**Aim of the task:** Return, word for word, the passage of the film review below that opens with the words containing "The world’s most" and closes with "peerless concierge, Gustave.".

The Grand Budapest Hotel Review

The Grand Budapest Hotel

Lobby boys.

They should be invisible yet always there when you need them.

Which doesn’t sound like the easiest job in the world to me, but then neither does the idea of selling a film based on the life of a lobby boy or two.

Which is probably why I’m not cut out for a career in the service industry, and most definitely why I’m no cinematic genius like Wes Anderson.

We begin with a story retold by an old man, who’s retelling an even older story he was once told over dinner in one of the finest hotels in all the lands.

Which is a good thing, as The Grand Budapest Hotel would be a tad misleading for a name if it wasn’t so very grand.

This storytelling mixed with fine dining experience took place for our narrator in the sixties, after the red Soviet curtain had been draped across most of Eastern Europe.

And the now understated decor and facilities of Budapest’s finest hotel has long since fallen into both modesty and disrepair.

But back in her glory days of the early twentieth century, the Grand Budapest Hotel was a sight to behold in a regal collection of glorious pinks and purples and golds.

The world’s most noble and wealthiest folk would stay at the Budapest in those days, which was mostly made up of moneyed widows due to this era of war folk found themselves in.

These rich dames stayed at the hotel for its luxurious surroundings, but they came for the Grand Budapest’s peerless concierge, Gustave.

In more ways than one.

Gustave is something of a legend at the Budapest, with the hotel’s splendid and meticulous grandeur a fitting reflection of its concierge’s own very particular and refined dandyish tastes.

But when one of the hotel’s wealthiest clientele dies in mysterious circumstances upon leaving the Budapest, Gustave immediately sets off to pay his respects to one of his favourite septuagenarian lovers.

**Recorded information:**
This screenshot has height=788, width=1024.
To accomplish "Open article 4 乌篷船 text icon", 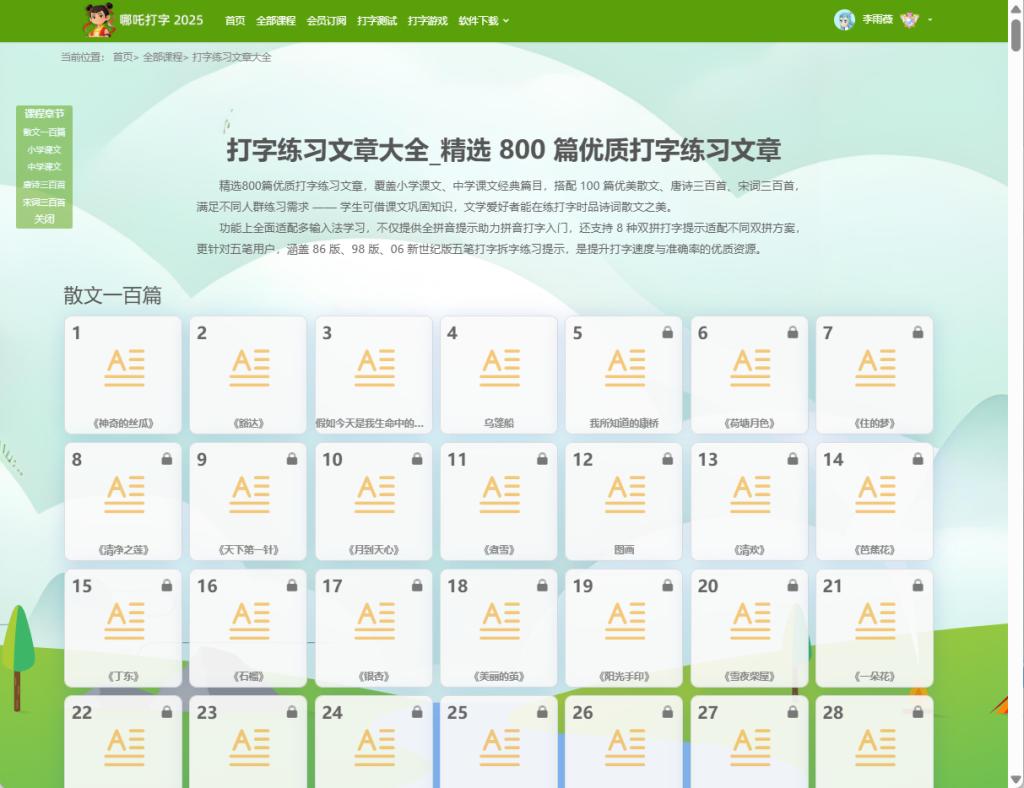I will tap(499, 367).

**Final result:**
The world’s most noble and wealthiest folk would stay at the Budapest in those days, which was mostly made up of moneyed widows due to this era of war folk found themselves in.

These rich dames stayed at the hotel for its luxurious surroundings, but they came for the Grand Budapest’s peerless concierge, Gustave.